I don't like "because it's there" as a reason to do something. You expressed it as "it is hard and considered hard", but I think it's the same basic idea. I build things because I need the result to solve a problem of mine, or a problem for someone I care about.

Where does that leave me? I don't know. I hope these things wouldn't exclude me from a conversation you were having at a conference.




I'm kind of confused by your last sentence about being excluded from a conversation.

My points of similarity were about wanting to find someone with this arbitrary, absurd set of surface-level similarities because it would make me feel less different/unique. You don't fit them, which is totally cool, and really doesn't mean anything. Your post sounded a little bit defensive (as I read it), and I'm sorry if I made you feel excluded or anything by listing properties that we happen to differ on.

I guess we just disagree on reasons to do things. The process of solving problems tends to be what interests me, more than the final product. Needing the solution is a good way to make sure a project actually gets finished, but its the process of solving/building that is more interesting to me. If a tool/language/etc is considered hard, then I want to use it because that might mean it's more powerful or it's mind-expanding in some way (for the right kind of hard).

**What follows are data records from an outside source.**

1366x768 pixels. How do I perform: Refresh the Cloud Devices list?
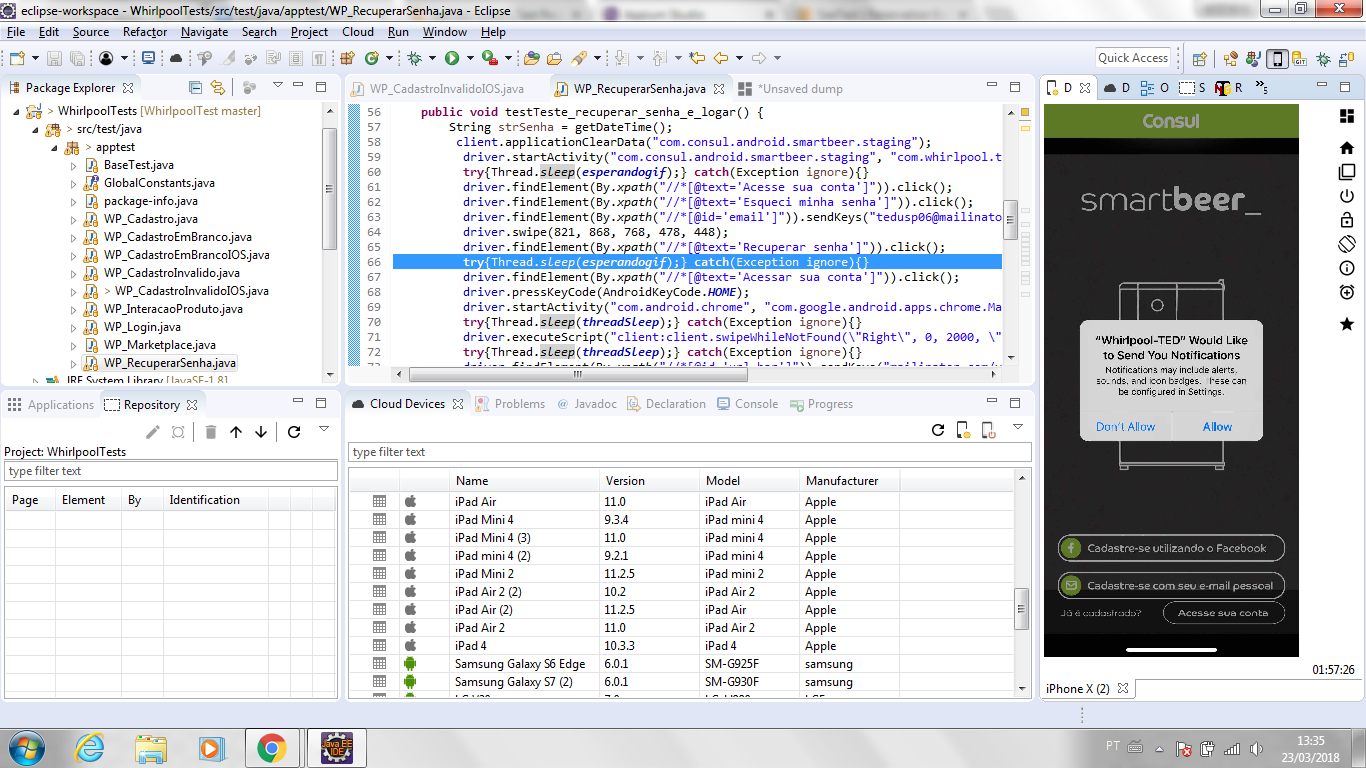[938, 430]
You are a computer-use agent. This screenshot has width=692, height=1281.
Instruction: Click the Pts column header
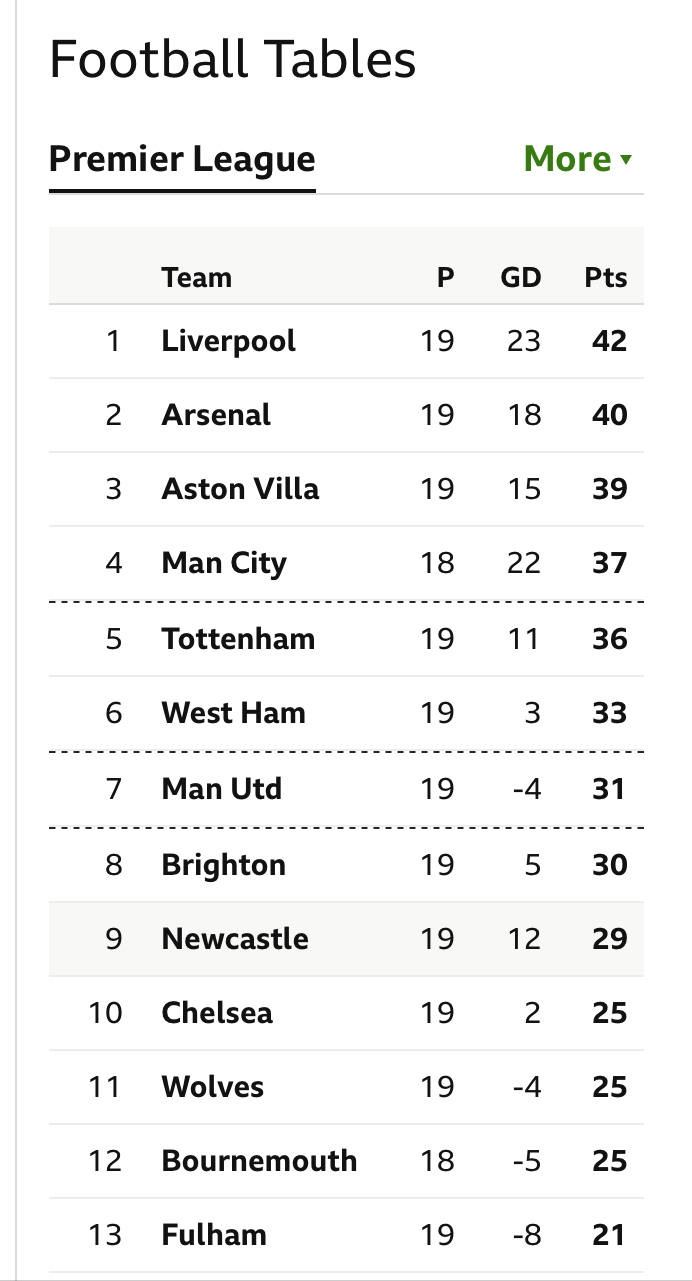(606, 277)
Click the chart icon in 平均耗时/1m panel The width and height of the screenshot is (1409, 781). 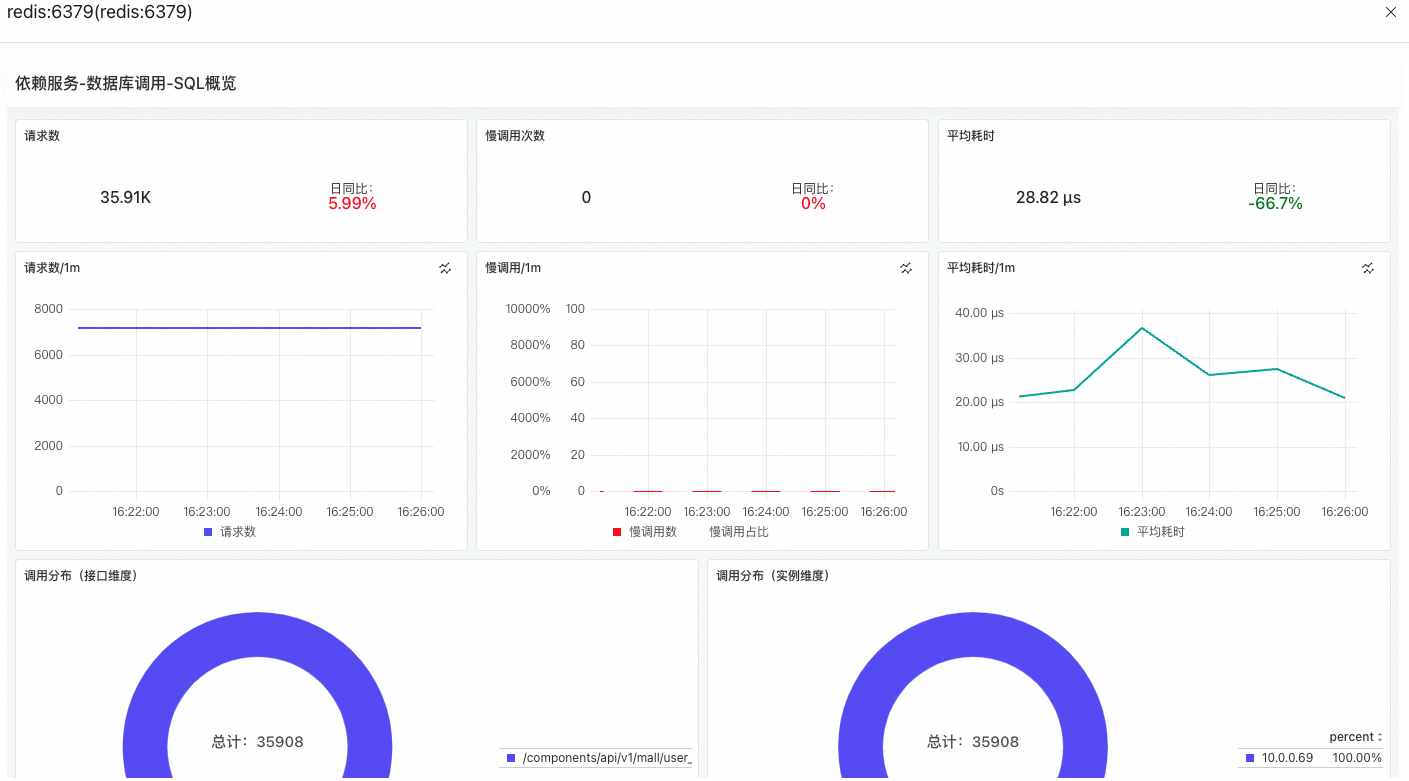1368,268
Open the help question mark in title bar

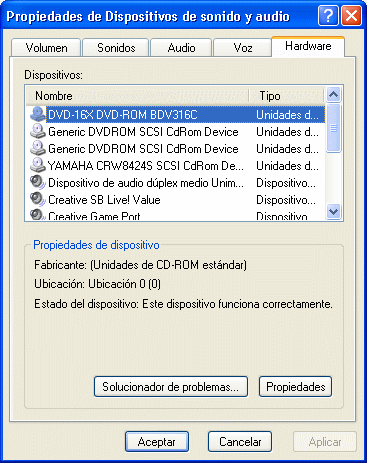pos(329,15)
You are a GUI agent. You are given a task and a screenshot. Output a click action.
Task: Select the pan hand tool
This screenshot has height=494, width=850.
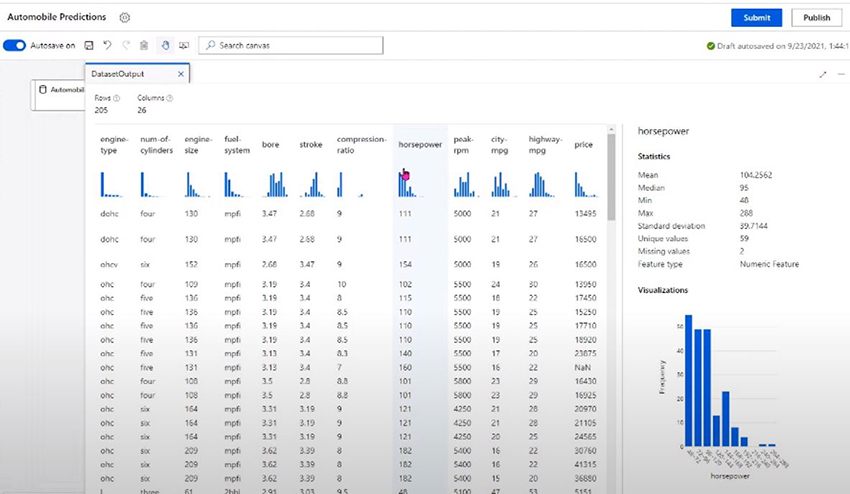click(164, 46)
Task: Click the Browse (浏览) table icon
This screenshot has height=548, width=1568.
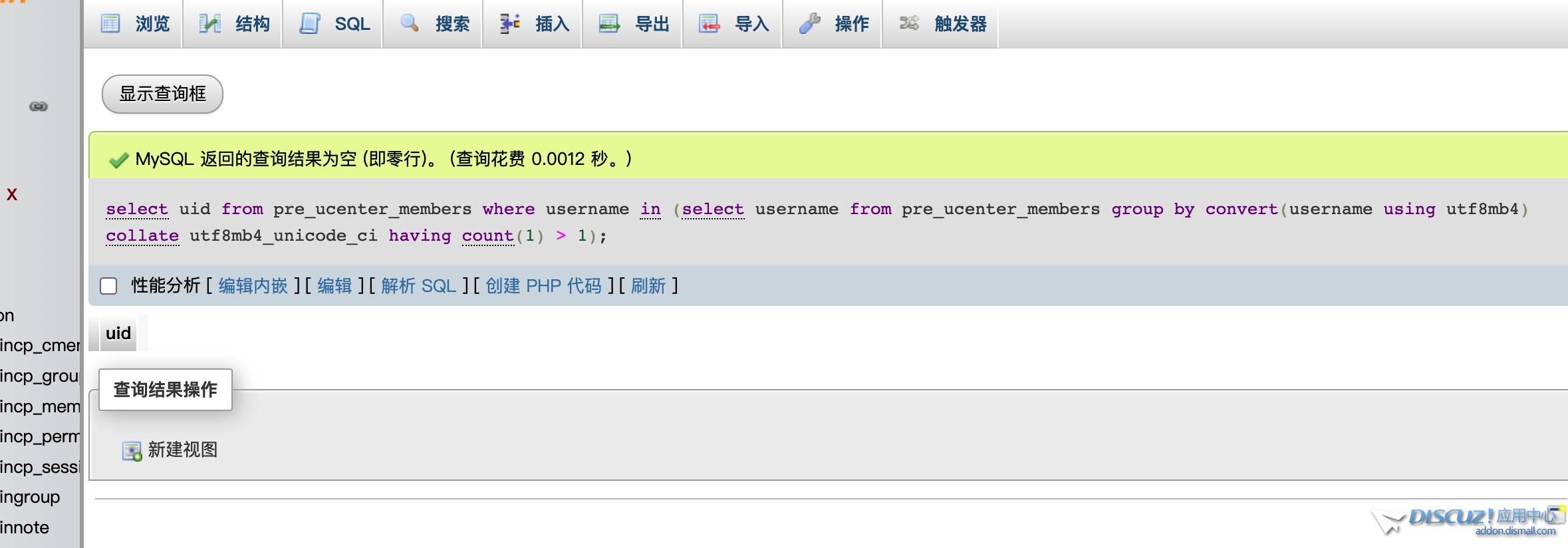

I wouldn't phrase it as "because it's there", but I guess that's also reasonable.


> but its the process of solving/building that is more interesting to me.

I'm with you on that one. I got into programming because I saw it as solving problems distilled down to its purest form. Whether the result of what I'm working on is interesting or useful in its own right was a distant concern. Its the process of exercising your creative capacity and coming up with fresh insights that motivates me (coming up with a novel elegant solution is better than any drug).

I often feel out of place on HN because of the huge focus on thing that's being built, rather than the process itself. It's completely foreign to me to think of the programming aspect as a means to an end. But I see that sentiment around here all the time. Just goes to show that there are many reasons to get into CS. Unfortunately those that do it for the sheer enjoyment of solving problems (whether useful or the project euler variety) seem to be a dying breed.